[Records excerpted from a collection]
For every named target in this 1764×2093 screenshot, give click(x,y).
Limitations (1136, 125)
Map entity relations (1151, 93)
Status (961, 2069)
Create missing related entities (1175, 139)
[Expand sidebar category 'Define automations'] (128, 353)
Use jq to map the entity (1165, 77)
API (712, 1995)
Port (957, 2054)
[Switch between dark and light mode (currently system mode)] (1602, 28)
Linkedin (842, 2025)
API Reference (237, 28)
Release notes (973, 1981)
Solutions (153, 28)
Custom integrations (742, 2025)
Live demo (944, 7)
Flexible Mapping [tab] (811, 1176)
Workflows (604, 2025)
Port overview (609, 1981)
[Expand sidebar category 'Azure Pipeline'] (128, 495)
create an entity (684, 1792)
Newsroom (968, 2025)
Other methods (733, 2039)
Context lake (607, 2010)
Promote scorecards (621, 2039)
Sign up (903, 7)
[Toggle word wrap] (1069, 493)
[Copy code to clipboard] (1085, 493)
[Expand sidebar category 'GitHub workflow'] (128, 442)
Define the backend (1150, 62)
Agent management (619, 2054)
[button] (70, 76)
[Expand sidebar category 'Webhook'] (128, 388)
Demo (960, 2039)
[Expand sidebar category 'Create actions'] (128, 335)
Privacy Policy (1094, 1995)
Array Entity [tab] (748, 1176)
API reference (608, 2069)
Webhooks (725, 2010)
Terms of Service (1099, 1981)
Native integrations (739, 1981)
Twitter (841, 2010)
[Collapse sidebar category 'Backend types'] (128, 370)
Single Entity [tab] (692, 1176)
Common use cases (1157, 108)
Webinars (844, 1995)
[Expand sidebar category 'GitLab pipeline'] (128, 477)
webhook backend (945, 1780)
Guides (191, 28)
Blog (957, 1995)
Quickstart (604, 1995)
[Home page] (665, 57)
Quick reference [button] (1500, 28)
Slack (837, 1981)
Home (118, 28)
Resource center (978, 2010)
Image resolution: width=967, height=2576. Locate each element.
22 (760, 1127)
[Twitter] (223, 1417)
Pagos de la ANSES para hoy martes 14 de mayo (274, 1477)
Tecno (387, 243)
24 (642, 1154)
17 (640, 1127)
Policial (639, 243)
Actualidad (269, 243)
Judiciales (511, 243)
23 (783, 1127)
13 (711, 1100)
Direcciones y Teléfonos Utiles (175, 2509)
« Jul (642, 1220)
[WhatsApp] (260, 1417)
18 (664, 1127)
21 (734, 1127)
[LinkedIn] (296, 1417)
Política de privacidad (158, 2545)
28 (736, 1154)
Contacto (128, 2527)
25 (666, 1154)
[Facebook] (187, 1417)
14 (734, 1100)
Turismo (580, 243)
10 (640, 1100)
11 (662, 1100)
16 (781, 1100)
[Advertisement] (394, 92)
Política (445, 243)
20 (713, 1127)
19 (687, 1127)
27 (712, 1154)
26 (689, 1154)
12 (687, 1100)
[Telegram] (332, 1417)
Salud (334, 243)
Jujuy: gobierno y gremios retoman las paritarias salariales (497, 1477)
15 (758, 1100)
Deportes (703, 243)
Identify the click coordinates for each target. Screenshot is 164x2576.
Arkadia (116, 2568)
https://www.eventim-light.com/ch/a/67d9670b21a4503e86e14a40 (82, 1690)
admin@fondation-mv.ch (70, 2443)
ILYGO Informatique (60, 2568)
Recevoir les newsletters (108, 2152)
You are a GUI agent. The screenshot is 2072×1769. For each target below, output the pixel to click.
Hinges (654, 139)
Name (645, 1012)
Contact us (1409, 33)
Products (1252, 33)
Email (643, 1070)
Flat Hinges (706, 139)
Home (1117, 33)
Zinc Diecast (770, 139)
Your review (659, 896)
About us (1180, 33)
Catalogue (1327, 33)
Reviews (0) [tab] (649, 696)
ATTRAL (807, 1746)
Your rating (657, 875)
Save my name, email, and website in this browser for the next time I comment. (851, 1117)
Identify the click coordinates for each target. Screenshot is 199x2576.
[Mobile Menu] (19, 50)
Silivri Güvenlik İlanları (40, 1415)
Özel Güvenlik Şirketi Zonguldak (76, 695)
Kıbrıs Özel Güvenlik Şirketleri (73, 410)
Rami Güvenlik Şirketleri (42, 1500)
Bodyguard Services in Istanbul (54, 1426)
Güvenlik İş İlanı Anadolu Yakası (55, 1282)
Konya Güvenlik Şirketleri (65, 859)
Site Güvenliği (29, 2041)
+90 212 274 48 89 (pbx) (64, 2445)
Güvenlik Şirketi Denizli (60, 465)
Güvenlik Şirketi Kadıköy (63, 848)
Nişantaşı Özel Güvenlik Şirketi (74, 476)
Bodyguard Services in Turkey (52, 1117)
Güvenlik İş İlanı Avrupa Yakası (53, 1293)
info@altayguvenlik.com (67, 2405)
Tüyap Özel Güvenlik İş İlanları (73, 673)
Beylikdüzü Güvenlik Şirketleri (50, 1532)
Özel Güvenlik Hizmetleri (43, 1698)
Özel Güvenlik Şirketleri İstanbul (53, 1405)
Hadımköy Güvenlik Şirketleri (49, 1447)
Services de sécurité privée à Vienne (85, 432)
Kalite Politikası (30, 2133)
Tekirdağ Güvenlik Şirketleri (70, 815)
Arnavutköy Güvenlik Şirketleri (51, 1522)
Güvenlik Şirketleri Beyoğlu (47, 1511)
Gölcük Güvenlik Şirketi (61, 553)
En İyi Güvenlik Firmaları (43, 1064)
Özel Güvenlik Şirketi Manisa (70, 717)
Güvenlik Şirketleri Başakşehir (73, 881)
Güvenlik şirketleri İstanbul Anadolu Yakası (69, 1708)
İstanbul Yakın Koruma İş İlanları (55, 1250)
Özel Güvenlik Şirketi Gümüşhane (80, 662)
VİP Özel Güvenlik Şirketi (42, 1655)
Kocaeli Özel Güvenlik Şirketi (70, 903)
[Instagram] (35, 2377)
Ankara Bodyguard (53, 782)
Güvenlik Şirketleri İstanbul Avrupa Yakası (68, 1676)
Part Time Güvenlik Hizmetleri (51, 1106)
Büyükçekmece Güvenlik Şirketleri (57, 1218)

» **ABOUT THIS TASK**
No lines before the one containing "Güvenlik Şirketi Denizli (60, 465)" belong in the answer; write out that line and each one after it exactly, through the end of the records.

» **TASK RESPONSE**
Güvenlik Şirketi Denizli (60, 465)
Güvenlik Şirketi Kadıköy (63, 848)
Nişantaşı Özel Güvenlik Şirketi (74, 476)
Bodyguard Services in Turkey (52, 1117)
Güvenlik İş İlanı Avrupa Yakası (53, 1293)
info@altayguvenlik.com (67, 2405)
Tüyap Özel Güvenlik İş İlanları (73, 673)
Beylikdüzü Güvenlik Şirketleri (50, 1532)
Özel Güvenlik Hizmetleri (43, 1698)
Özel Güvenlik Şirketleri İstanbul (53, 1405)
Hadımköy Güvenlik Şirketleri (49, 1447)
Services de sécurité privée à Vienne (85, 432)
Kalite Politikası (30, 2133)
Tekirdağ Güvenlik Şirketleri (70, 815)
Arnavutköy Güvenlik Şirketleri (51, 1522)
Güvenlik Şirketleri Beyoğlu (47, 1511)
Gölcük Güvenlik Şirketi (61, 553)
En İyi Güvenlik Firmaları (43, 1064)
Özel Güvenlik Şirketi Manisa (70, 717)
Güvenlik Şirketleri Başakşehir (73, 881)
Güvenlik şirketleri İstanbul Anadolu Yakası (69, 1708)
İstanbul Yakın Koruma İş İlanları (55, 1250)
Özel Güvenlik Şirketi Gümüşhane (80, 662)
VİP Özel Güvenlik Şirketi (42, 1655)
Kocaeli Özel Güvenlik Şirketi (70, 903)
[Instagram] (35, 2377)
Ankara Bodyguard (53, 782)
Güvenlik Şirketleri İstanbul Avrupa Yakası (68, 1676)
Part Time Güvenlik Hizmetleri (51, 1106)
Büyükçekmece Güvenlik Şirketleri (57, 1218)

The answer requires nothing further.